This offseason, the Minnesota Wild made a monumental decision by buying out the remainder of Ryan Suter and Zach Parise‘s contracts. Fortune is favoring the bold. They have shifted the culture and provided dividends early.
The Wild sits at 9-4 to start the season, and a huge reason behind their success has been the offseason additions.
Freddy Gaudreau was a sneaky addition given his strong underlying numbers in a small sample size with the Pittsburgh Penguins last season. It doesn’t appear that he will be an offensive threat or produce any significant numbers. However, Gaudreau has been bouncing around between Kirill Kaprizov and Kevin Fiala in a top-six role. At a minimum, he has been a suitable center for the Wild’s stars.
Gaudreau has been a strong replacement after the departure of Nick Bonino in the offseason.
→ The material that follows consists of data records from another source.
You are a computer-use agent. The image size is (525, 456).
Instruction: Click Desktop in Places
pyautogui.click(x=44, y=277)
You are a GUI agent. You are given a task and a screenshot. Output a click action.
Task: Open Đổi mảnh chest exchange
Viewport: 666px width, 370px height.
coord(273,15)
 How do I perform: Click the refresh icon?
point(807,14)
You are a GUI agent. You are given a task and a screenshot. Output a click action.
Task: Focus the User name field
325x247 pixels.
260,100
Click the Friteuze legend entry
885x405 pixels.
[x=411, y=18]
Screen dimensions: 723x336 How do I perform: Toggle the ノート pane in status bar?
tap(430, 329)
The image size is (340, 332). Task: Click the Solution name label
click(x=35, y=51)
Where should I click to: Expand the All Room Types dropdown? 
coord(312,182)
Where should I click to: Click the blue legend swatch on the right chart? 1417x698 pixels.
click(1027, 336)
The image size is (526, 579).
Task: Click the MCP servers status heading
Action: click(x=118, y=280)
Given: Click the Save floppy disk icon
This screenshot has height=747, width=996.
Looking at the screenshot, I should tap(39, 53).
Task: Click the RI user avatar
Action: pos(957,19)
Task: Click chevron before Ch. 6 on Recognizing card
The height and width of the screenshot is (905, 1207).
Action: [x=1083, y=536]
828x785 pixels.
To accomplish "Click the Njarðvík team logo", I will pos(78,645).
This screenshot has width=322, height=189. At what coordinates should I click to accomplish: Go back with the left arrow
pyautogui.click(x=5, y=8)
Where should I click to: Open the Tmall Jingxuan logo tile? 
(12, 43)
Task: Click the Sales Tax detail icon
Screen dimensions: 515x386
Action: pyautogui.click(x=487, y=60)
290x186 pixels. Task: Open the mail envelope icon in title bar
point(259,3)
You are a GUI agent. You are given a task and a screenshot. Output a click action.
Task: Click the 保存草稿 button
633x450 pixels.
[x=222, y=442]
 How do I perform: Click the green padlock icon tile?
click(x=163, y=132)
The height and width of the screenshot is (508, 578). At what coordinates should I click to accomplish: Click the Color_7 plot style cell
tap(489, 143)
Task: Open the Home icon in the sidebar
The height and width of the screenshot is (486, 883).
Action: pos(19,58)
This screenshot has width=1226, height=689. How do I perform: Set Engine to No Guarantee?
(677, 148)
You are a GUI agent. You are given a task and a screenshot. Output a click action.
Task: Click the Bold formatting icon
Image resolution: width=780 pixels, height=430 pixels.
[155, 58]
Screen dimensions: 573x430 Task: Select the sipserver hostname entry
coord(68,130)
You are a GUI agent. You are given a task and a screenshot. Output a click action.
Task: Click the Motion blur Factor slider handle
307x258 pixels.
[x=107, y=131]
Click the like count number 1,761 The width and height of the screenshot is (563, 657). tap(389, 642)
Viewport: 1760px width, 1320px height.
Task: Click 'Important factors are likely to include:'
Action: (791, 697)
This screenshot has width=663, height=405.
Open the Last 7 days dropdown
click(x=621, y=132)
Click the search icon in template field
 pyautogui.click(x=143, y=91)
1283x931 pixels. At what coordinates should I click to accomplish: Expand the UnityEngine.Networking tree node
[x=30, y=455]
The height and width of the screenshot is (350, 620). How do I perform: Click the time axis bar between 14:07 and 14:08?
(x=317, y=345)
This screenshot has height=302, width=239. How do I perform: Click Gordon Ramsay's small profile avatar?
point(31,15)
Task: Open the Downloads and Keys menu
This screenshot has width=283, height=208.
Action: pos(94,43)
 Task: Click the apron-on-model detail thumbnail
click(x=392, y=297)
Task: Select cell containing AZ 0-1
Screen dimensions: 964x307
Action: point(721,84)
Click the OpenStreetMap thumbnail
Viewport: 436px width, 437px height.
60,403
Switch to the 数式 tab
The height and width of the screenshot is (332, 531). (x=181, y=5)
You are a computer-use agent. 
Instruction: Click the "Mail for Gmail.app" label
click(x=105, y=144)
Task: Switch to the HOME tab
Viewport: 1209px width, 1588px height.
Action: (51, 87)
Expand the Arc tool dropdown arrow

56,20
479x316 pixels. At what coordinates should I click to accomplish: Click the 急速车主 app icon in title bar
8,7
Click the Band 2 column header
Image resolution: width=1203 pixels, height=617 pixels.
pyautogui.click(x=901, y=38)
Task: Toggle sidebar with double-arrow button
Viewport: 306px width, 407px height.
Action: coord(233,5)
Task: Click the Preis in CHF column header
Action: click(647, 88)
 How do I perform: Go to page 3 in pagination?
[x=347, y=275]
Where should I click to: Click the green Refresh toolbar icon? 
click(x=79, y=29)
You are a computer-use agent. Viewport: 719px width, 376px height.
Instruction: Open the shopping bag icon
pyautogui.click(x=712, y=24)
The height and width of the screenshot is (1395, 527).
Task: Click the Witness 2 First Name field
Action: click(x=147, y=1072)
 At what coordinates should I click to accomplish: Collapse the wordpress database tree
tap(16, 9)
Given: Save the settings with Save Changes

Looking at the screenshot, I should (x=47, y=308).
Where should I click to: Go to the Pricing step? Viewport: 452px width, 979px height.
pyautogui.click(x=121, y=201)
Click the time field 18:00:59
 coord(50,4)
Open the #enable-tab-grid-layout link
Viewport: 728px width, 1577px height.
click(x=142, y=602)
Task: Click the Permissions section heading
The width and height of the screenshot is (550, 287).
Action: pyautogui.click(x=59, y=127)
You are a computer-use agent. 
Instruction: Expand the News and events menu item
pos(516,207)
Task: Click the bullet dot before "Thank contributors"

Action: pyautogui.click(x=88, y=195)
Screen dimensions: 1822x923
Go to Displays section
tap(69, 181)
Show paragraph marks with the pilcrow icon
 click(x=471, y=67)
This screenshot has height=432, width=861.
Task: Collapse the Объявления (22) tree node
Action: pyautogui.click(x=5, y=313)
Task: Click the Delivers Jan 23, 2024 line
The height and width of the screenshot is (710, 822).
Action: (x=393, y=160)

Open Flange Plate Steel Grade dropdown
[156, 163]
In fact, Dean Evason has deployed him in a more significant role. He has one goal and five points through 11 games, but his value is evident beyond the box score numbers. Among forwards this season, the 28-year-old center ranks 17th in expected goals against per hour. While he has provided some value in terms of above-average play-driving, most of Gaudreau’s value has come on the defensive side of the puck.
He leads Wild forwards with a 65 percent expected goals rate at 5-on-5, which would align with the eye test. He’s made some great plays and has looked comfortable even if his production doesn’t appear on the scoresheet.
While Brandon Duhaime isn’t necessarily an offseason addition, the Wild made a wise decision by giving him a shot at the NHL level. The Wild’s 24-year-old rookie has done everything they needed from him this season after beating out top prospects Marco Rossi, Matt Boldy, and Adam Beckman to make the team.
Duhaime is a two-way depth threat this season and is quickly becoming the Wild’s secret weapon. The rookie has a 57 percent expected goals rate at 5-on-5. Furthermore, his 2.72 individual expected goals generated by himself rank fourth on the team, proving his hard work is paying off.
There’s no doubt now why he made the team. His exhausting forechecking and gritty play has allowed him to flourish at the NHL level.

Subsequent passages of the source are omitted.